Criminal conviction for drug trafficking of truck driver was not unfair
Poletan and Azirovik v. “The former Yugoslav Republic of Macedonia”
In the case of Poletan and Azirovik v. “The former Yugoslav Republic of Macedonia” (application nos. 26711/07, 32786/10 and 34278/10) the European Court of Human Rights held, unanimously, that there had been:
no violation of Article 6 §§ 1 and 2 (right to a fair trial / presumption of innocence) of the European Convention on Human Rights.
The case concerned the complaint of two persons convicted of drug trafficking that the criminal proceedings against them had been unfair. They notably alleged: that the trial court’s decision had lacked reasoning; that one of the applicants had been unable to consult the case file and that she had had no opportunity to examine two witnesses; and that the expert examination of the substance in question had been biased.
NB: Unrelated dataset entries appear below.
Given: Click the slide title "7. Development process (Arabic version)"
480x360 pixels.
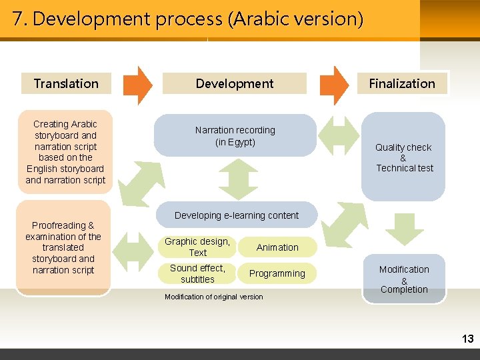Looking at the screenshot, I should tap(188, 19).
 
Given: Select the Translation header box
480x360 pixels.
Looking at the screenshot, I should tap(65, 83).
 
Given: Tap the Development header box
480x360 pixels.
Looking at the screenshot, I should tap(234, 83).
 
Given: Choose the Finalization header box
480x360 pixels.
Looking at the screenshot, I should tap(401, 83).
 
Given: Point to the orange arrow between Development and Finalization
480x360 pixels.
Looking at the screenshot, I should tap(334, 85).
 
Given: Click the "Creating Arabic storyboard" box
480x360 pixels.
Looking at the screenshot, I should tap(65, 152).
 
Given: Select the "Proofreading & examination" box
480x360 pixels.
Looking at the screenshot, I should tap(63, 247).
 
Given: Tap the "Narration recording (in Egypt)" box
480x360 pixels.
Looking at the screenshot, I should tap(235, 135).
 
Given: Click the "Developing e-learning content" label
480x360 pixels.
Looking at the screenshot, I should tap(236, 215).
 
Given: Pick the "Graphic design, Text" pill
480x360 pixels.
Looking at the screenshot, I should tap(197, 247).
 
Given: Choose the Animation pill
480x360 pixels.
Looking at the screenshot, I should tap(277, 247).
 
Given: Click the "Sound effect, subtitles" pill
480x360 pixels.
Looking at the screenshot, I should tap(197, 273).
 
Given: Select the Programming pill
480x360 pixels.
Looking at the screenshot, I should tap(277, 273).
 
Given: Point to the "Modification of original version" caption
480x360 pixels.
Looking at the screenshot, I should tap(213, 297).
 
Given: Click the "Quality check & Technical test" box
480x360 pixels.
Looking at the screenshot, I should tap(403, 157).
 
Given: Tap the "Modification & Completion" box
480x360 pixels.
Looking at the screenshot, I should tap(404, 279).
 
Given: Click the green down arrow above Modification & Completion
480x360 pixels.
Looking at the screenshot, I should tap(404, 229).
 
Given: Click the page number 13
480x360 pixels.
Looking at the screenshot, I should tap(467, 339).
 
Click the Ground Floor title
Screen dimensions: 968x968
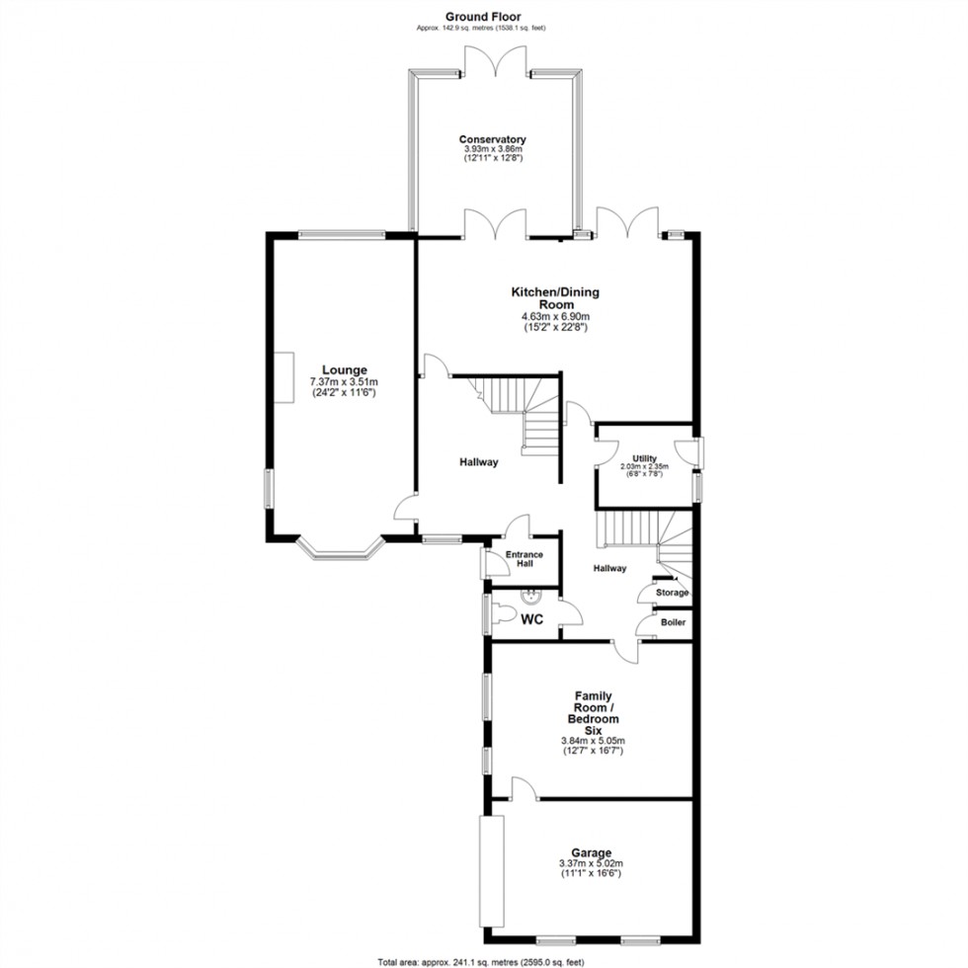pyautogui.click(x=483, y=16)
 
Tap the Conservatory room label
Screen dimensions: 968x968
pyautogui.click(x=492, y=140)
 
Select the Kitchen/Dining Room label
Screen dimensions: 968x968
pyautogui.click(x=554, y=298)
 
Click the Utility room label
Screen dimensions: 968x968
pyautogui.click(x=644, y=459)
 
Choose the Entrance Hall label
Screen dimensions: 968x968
pyautogui.click(x=524, y=560)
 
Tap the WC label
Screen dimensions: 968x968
pyautogui.click(x=532, y=620)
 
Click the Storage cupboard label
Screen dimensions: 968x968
pyautogui.click(x=672, y=593)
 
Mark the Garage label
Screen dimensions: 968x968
pyautogui.click(x=590, y=852)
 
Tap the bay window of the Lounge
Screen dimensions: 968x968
pyautogui.click(x=339, y=549)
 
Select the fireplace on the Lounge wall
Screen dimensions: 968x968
pyautogui.click(x=283, y=377)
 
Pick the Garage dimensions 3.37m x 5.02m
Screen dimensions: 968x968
pyautogui.click(x=590, y=864)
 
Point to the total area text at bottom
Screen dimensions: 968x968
pyautogui.click(x=483, y=961)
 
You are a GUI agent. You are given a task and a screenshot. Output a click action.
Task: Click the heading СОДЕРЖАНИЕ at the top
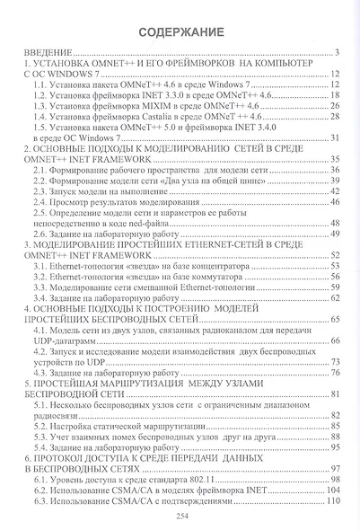180,32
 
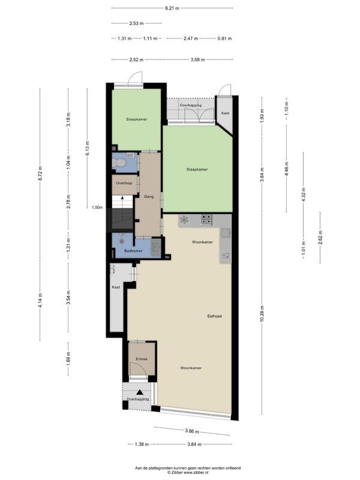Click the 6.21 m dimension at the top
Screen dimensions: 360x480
172,8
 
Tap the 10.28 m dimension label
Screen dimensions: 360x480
262,313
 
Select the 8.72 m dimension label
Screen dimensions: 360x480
40,174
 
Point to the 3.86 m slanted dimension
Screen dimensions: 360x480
192,431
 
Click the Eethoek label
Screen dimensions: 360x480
215,316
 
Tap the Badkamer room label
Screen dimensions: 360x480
133,251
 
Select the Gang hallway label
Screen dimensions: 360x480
149,197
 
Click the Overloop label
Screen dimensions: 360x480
124,183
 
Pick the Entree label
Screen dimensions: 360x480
142,359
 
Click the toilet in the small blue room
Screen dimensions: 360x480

The Court – underlining that its role was essentially subsidiary to that of the national authorities which were better placed to assess the credibility of evidence with a view to establishing the facts – saw no reason to depart from the domestic courts’ conclusion to the effect that one of the applicants, who had driven the truck in which the drugs were found, had been aware that he was transporting drugs.
The Court further declared inadmissible for being manifestly ill-founded the remainder of the complaints. It noted in particular that while two witnesses had been unable to attend the trial their statements – which had been read out instead – had constituted neither the sole, nor the decisive evidence on which the domestic courts had relied.